As I mentioned, I was thoroughly enjoying Lucky, a memoir by Alice Sebold, author of The Lovely Bones. Or maybe I didn’t mention the enjoying part, just the grisliness of the rape depiction.
The rape is described about a bajillion more times throughout the book, as she reports it to the police and her parents. And then again to the police when a suspect is arrested. And then again in the preliminary hearing and before the grand jury. And during the trial.
It doesn’t get old. I don’t know what it would be like to read the words, but hearing her speak them on the audio CD is rather lyrical. She did have to tell the story dozens of times. I found even the repetition of exact phrasing to be compelling. Especially during the trial when the defense attorney repeats every one of her answers back to her as though she’s lying. (“How far away would you say he was?” (“A hundred yards, 150 at most.” “A hundred yards? One hundred fifty at most??”)

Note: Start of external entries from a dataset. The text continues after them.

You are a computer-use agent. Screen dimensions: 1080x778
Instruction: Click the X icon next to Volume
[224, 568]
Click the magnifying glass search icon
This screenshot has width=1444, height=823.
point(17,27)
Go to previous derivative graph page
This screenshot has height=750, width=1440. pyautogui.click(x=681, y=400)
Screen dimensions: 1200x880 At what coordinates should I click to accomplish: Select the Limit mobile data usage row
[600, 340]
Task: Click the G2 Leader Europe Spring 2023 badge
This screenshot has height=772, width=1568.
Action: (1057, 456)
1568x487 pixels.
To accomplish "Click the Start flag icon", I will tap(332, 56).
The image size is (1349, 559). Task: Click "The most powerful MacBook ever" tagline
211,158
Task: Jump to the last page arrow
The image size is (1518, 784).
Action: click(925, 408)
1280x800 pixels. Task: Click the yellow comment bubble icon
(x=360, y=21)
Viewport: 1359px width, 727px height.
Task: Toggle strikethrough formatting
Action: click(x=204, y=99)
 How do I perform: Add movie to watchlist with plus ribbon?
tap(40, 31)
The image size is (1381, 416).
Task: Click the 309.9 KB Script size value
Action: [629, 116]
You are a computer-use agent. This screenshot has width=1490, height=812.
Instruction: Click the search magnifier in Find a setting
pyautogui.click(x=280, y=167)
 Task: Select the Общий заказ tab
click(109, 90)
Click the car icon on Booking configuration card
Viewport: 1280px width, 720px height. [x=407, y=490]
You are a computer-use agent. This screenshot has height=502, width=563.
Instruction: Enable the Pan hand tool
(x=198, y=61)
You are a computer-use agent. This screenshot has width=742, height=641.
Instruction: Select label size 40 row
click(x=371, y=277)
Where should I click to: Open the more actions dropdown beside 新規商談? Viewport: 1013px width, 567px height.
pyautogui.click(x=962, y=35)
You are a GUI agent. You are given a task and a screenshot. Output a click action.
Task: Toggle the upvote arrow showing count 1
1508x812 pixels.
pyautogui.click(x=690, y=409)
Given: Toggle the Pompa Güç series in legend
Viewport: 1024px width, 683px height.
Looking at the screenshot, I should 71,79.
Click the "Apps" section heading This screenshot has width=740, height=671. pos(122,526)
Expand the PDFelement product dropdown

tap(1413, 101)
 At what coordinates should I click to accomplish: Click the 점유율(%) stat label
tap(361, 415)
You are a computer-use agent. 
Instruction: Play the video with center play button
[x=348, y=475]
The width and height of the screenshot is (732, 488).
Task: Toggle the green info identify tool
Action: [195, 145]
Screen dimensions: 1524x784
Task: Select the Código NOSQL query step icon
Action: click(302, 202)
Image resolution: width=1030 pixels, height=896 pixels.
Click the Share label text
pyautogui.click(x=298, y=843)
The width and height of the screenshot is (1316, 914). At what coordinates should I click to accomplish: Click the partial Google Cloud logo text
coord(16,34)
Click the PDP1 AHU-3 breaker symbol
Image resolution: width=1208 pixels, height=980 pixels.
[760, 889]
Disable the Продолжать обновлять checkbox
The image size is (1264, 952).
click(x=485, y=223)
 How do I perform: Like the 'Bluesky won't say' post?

Even though nothing bad has ever happened to me in my entire life, I related to her. I imagined that if I were to go through something like that, I would handle it as she had: “The best rape witness ever seen on the stand.”
I was dumbstruck, therefore, when listening to one of the last tracks of the book. (This is one thing I don’t like about the audio experience…stories end rather abruptly when you can’t tell with your fingers how many pages are left.) The chapter that begins with “Aftermath…” describes Alice procuring and then snorting cheap heroin.
Heroin? What happened to the heroine whose rape accusations were believable in part because she was stone-cold sober when it happened? Pot or acid, fine, but heroin? I’m so disillusioned.